In the previous article, we briefly mentioned the how text based communication is going to power business in coming future. Chatbots are the primary mechanism through which this trend is manifesting itself. A correctly implemented chatbot can help small businesses implement a sound customer outreach strategy and create a customer support mechanism without investing a lot of money.


However, there is a need to understand what exactly chatbots are, how they work and the different scenarios they can be useful in. Business can then look at appropriate implementations to match their use cases.

Simplistically put, chatbots are automated software programmes which provide a way for users to send their queries or specify the actions they want to take-for example, check the weather, check the stock or book a ticket, using many text messaging platforms, including SMS, Facebook Messenger, Skype etc. These software programmes are powered by search, Artificial Intelligence (AI), Natural Language Processing (NLP) and Machine Learning to varying extent, depending upon the use case and what kind of bot is developed. Primarily, bot use cases can be divided into four distinct categories, depending upon how evolved they are in terms of providing human feel to the conversation.

Options-based bots

For the starters, there are bots which allow interactions mostly based on pre-defined options. User is presented with a sort of menu card, from which they can pick their choose. Remember the IVR response when you call a support center? This is the text (or voice) version of it. These types of bots provide a navigational flow using pre-scripted instructions & responses and radio buttons & selections. The content itself may have text or rich media formats. These types of bots are useful when you want to restrict the user input to a few known options.

Search-based bots

Search-based bots go beyond the mechanical interactions of the options-based bots. They allow for greater subjectivity & greater human-feel as far the user interactions go. Here the users can enter a more natural expressions and sentences, but behind-the-scene, the bot would look up the results based on the presence of keywords in user input.
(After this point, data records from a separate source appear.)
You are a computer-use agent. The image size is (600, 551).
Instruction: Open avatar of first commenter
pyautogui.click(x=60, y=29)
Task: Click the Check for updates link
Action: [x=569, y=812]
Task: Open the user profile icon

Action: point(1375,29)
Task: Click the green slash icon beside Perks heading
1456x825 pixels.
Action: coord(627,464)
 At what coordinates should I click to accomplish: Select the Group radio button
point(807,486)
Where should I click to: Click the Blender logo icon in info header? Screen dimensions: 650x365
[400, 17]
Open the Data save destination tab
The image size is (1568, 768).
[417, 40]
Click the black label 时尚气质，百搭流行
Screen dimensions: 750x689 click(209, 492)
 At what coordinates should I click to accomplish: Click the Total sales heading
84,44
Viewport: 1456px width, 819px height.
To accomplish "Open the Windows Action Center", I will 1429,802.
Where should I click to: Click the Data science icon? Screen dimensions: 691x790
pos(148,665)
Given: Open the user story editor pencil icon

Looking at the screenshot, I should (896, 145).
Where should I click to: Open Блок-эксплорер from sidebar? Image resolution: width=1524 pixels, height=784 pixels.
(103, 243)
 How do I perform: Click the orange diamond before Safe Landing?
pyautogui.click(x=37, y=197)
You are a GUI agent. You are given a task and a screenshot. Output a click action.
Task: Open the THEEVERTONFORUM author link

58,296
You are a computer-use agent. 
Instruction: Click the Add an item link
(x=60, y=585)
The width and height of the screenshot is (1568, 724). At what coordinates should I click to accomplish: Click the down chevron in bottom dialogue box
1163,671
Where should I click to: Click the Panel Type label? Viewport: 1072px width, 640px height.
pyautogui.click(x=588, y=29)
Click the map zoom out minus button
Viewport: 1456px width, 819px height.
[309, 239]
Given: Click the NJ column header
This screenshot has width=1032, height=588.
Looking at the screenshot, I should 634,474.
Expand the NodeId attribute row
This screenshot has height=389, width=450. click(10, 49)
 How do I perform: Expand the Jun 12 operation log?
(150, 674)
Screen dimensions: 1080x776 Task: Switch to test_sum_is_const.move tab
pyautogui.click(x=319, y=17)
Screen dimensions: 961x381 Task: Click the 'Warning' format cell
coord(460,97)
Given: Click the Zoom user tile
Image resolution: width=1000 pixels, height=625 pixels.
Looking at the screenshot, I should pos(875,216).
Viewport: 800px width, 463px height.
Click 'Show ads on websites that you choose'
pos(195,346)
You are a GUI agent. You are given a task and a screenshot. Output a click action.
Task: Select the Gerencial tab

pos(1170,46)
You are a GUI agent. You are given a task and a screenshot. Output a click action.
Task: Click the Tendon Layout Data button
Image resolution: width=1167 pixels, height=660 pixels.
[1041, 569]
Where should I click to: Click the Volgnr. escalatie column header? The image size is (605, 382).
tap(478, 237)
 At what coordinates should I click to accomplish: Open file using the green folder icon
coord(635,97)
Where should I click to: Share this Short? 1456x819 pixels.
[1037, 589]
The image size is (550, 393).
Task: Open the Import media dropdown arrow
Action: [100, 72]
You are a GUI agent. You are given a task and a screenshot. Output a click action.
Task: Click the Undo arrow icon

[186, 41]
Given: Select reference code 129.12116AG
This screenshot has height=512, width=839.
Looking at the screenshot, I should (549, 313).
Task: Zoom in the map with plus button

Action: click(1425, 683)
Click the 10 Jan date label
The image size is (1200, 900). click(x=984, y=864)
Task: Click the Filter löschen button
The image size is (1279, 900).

For example, if you ask the question to an online clothing store’s bot; “show me all available menswear”, it’s going to search on the keyword “menswear”. Though it might seem like it’s responding to a natural language query, it won’t respond accurately if the query becomes a bit complex with variations with sizes, color preferences etc. depending upon how the bot is set up. For such more complicated results, the next category comes into picture.

Pattern-based bots

Taking the above example further, the pattern based bots can understand more complex queries. They can decipher a full-blown sentence when it follows certain structure. For example when someone enquires about “What is the flight schedule from New York to Washington?”, pattern-based bots can understand that the schedule needs to be retrieved for flights originating from New York and going to Washington. These type of bots are particularly useful when there is a huge underlying content, which needs to be searched based on limited parameters. Working with pattern-based bots may feel as if they can understand human interactions of any complexity, but that’s actually not the case. If the pattern does not match, they don’t work.


These are basic types of bots which can get you started and may be able to handle routine operations & interactions. They are complemented by human assistance when deviations happen. However, truly powerful & evolved bots provide real “conversational” experience. This is where companies like Google, Apple & Amazon are focusing their efforts. They understand user intentions through highly unstructured interactions and respond through highly trained datasets. As the bots infrastructure & capabilities evolve, we will see the extent to which these capabilities can simplify our lives.